Outros, na pobreza das ruas, porque não conseguiram arrumar emprego. Mas, é
claro, fale com os jovens que foram abusados por padres e acobertados por
Ratzinger, que “protegeu” a instituição às custas de cada uma dessas crianças.
Juan González:
Vamos às especulações sobre quem vai ser o sucessor do Papa Bento XVI, Fala-se
muito sobre a possível escolha, pela primeira vez, de um papa do hemisfério
sul. Você ve alguma possibilidade de mudança real e substantiva na política da
Igreja, seja quem for seu sucessor?
É triste dizer
isso, mas eu não acredito, porque todos os que vão votar foram nomeados com
aprovação do Ratzinger.
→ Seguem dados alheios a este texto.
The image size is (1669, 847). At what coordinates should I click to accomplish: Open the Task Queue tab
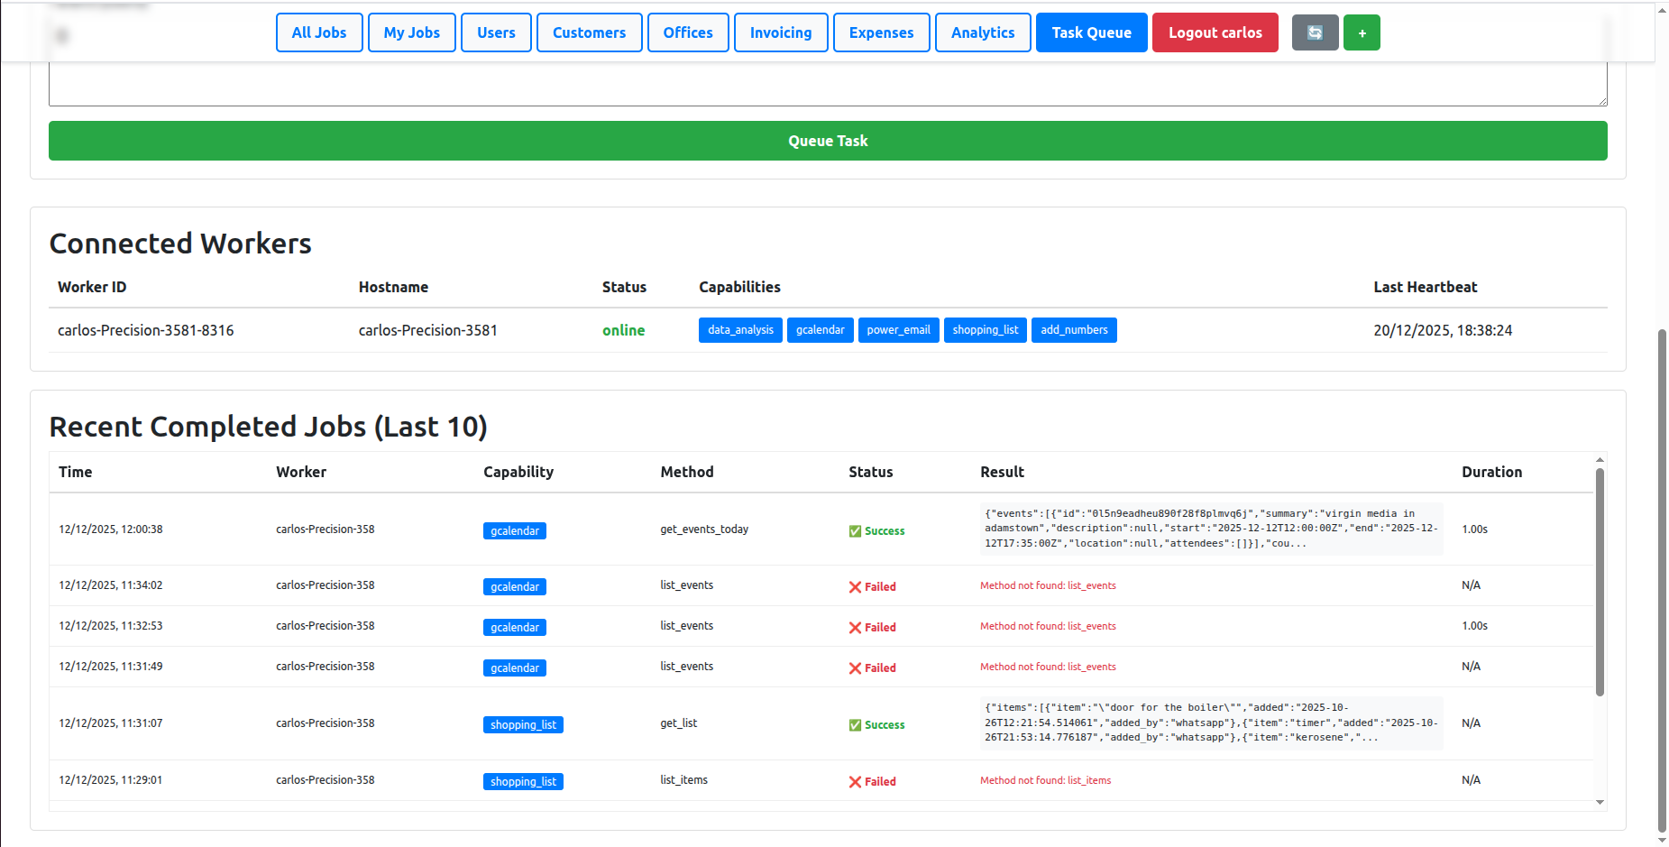[1091, 32]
Pensam como ele. O emburrecimento da igreja veio com
toda essa crise pedófila. Quando você não tem líderes inteligentes e com
consciência por 42 anos, mas apenas gente que diz sim, não é possível responder
de modo inteligente à crise que emerge quando se acha um pedófilo em seu meio.
Há um arcebispo norte-americano — não vou nomeá-lo – que, vinte anos atrás,
chorou na presença de um amigo meu e lhe disse: “Não há um único bispo nomeado
nos últimos vinte anos que eu consiga respeitar”. Bem, agora nós podemos dizer
42 anos.
Por isso,
francamente, poucos nomes me vêm à cabeça. Existe este na África, que por azar
é um completo homofóbico, e está endossando todas as leis recentes de violência
homofóbica na África. É o chefe da Comissão de Justiça e Paz no Vaticano. Seria
de esperara que não chegasse tão longe. Existe o cardeal austríaco, que é
dominicano e mostrou um pouquinho de independência uma ou duas vezes. Há esse
O’Malley, de Boston, que é franciscano, e portanto não quer ser Papa.